Baskin confirmed this account but said Ros-Lehtinen was also under pressure from the State Department and even AIPAC, an influential pro-Israel lobby group. And she was not the only one blocking Palestinian money; Republican Kay Granger of Texas had a similar hold in place.
Still, the Palestinians understood their intervention as necessary to appease Ros-Lehtinen, not Granger. Baskin said he initiated the talks as a goodwill gesture to Ros-Lehtinen, although she is not mentioned by name in the messages stolen from Mahmoud Habash, a senior Palestinian official.
The emails were first leaked to websites run by critics of Abbas, including one that was blocked from February until early May upon the orders of the Palestinian attorney general.
That site, In Light Press, described the messages as proof of Abbas’ indifference toward a mass hunger strike in Israeli prisons. Like others in Ramallah, the president was paralyzed by the popular action as it gained support amongst Palestinians who already closely followed developments in Israeli jails.
“At the height of the hunger strike by the noble sons of Palestine,” the website reported, “the president and one of his ministers, Mahmoud Habash … were fighting a different battle”.

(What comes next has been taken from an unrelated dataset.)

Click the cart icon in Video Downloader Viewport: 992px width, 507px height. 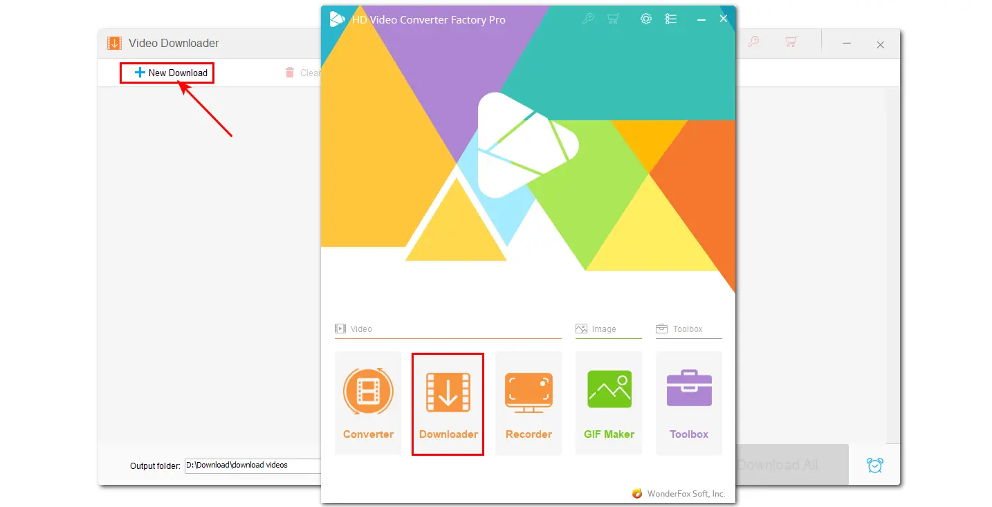791,42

It added: “Nowhere in the correspondence can be found any reference to Palestinian prisoners.”
The emails, dated Feb. 19 to March 5, were between Baskin, Palestinian Authority religious affairs minister Mahmoud Habash, and Peter Khan, one of three lawyers representing Alan Gross.
The Cuba gambit was not the first set of unlikely negotiations set up by Baskin. He is credited with initiating years of back-channel contacts between Israel and Hamas that culminated in October with the release of over 1,000 Palestinian prisoners in exchange for an Israeli soldier.
One Response
Thanks for a most interesting report. Don’t know what good Abbas could do, since he’s not involved with Alan Gross, but perhaps Baskin or Abbas could communicate with Barack Obama about Alan Gross. They do have learned some lessons which they could share with President Obama.
As you mention in the last paragraph, Israel traded over a thousand Palestinians – some of whom had been convicted of violent attacks against Israel – for one single Israeli soldier. This came about through a process of negotiations between Israel and Hamas, whom Israel has characterized as a terrorist grouping and Israel supposedly doesn’t negotiate with terrorists.
Obama IS in a position to do something to obtain the release of Alan Gross. He could talk to the Cubans who have said they seek a humanitarian solution to the Gross case through negotiations with Washington. They seek the release of the five Cuban agents who have been in US custody for fourteen years. These Cuban Five were completely non-violent, and weren’t charged with any kind of espionage, only “conspiracy”. Not a single classified document was introduced in their trial.
If Israel could trade 1047 Palestinians for one Israeli, surely Washington could trade five non-violent Cubans for a single US agent currently in Cuban custody.
What do you think? Nothing else has been able to secure Alan Gross’s release. This most likely could obtain it.